The world’s work must be done, and only a small part of it can be done in the woods and fields. The merchants may not all turn ploughmen and wood-choppers. Nor is it necessary. What we need to do, and are learning to do, is to go to nature for our rest and health and recreation.
IX
June
A reference to one of my notebooks shows that in June, 1895, there were thirty-six species of birds nesting within singing distance of my study windows; in 1907 there were thirty-two, the most distant nest being less than five minutes’ walk from my door.

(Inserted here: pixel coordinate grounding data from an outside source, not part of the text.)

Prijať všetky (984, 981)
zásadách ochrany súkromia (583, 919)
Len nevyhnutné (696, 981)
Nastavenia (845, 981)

This is not a modern natural history story,—an extraordinary discovery that only I am capable of making. Start your own June list, and I warrant you will find as many. For there is nothing peculiarly birdy about my small farm. Any place as uncongenial to English sparrows and one that offers a fair chance to the native birds will keep you busy counting nests in June.
In the chimney built the swifts (three or four families of them); in the barn loft a small colony of barn swallows; and under the roof of the pig-pen a pair of phœbes, my earliest spring birds and often the latest with a brood.
A bushy hillside drops from the porch to the old orchard, and along this steep southern slope nested a pair of indigo buntings and a pair of rose-breasted grosbeaks (my rarest neighbors); also, here in the thick underbrush were found chewinks, thrashers, black and white warblers, song sparrows, and a pair of partridges.